Linear is about doing the same things, but faster. Exponential is about doing more things , being able to do more things that you have not been able to do before. I'll give you one example. I'm a research analyst and usually when you ask me to cover a company, I, I look at these 20 websites.
Great. And so by using AI, maybe, you know, I can do that faster. That's linear. Um, exponential is instead of just look at the 10 websites, maybe these large language models look at 50 websites. Now 30 of them may be useless, but maybe there's a few that may be very, maybe powerful that I'm not seen before, right?
So now I'm able to do more than what I've done before. That's an exponential impact. Maybe the impact is in the 30, 40, 50% range.
The last type of impact I like to talk about is transformational. And this is what we [00:22:00] all aim to do, even though it will take some time. Transformational is really about just redesigning a whole workflow, right?
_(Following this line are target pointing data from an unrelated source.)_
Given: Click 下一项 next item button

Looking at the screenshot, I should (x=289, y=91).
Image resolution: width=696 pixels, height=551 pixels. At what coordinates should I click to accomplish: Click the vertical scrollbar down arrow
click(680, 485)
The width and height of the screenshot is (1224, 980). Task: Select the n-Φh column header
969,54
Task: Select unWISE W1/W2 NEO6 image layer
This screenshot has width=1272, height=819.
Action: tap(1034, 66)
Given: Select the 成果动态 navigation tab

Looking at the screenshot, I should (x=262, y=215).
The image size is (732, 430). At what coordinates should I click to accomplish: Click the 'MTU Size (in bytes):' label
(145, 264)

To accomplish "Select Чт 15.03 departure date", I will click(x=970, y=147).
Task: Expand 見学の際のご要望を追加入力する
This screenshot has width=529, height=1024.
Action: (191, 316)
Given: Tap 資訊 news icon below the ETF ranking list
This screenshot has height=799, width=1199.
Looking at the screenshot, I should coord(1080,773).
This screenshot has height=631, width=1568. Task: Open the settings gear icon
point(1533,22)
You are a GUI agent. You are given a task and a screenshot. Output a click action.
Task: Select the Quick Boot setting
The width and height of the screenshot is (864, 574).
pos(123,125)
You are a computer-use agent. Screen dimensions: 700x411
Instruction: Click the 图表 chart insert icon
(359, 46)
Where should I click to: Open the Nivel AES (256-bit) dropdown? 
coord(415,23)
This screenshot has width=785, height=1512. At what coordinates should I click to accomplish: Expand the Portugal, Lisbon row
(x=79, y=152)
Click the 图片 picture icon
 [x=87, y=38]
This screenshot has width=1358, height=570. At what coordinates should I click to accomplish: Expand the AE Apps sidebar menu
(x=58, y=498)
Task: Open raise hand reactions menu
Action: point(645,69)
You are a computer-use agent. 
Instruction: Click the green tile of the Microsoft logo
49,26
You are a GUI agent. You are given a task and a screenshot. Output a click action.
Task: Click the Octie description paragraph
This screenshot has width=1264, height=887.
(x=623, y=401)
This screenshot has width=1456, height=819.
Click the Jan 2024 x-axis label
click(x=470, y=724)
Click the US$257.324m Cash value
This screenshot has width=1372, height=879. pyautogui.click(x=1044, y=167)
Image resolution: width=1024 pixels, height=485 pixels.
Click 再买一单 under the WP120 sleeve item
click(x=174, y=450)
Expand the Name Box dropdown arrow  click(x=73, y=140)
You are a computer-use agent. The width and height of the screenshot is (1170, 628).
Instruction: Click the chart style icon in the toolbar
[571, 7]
Meaning you don't need to do things the way you've that, you've always done it right. And our industry is prone to this. We've done things pretty much the same way ever since I've joined. And we have the, the various groups. We do the, the functions that we do. Do these tools give us opportunities to reimagine what our business looks like, to imagine how we engage with clients, to imagine how we make investments and therefore transform the way that we run our business.
I think it's an opportunity there, but I think that's further out.
Victoria Averbukh: It sounds like the values in the plumbing. Something that you don't really see, but you cannot function without.
Andrew Chin: Yeah. Certainly it's in the plumbing. And I would say it's also in the imagination of the leaders, right?
Andrew Chin: Which is why, you know, creating leaders who understand the potential of these tools as well as the risk of these tools, you know, hopefully can bring out their imagination. And then [00:23:00] therefore, new business models and opportunities going forward.
Victoria Averbukh: Right. you just brought up large language models.
Everybody's talking about large language models whether you're investing or not, right? They're, they move sort of like from novelty to everyday utility. So they help us, you know, make maybe more informed investment risk decisions, right? Accelerate research exponentially, linearly.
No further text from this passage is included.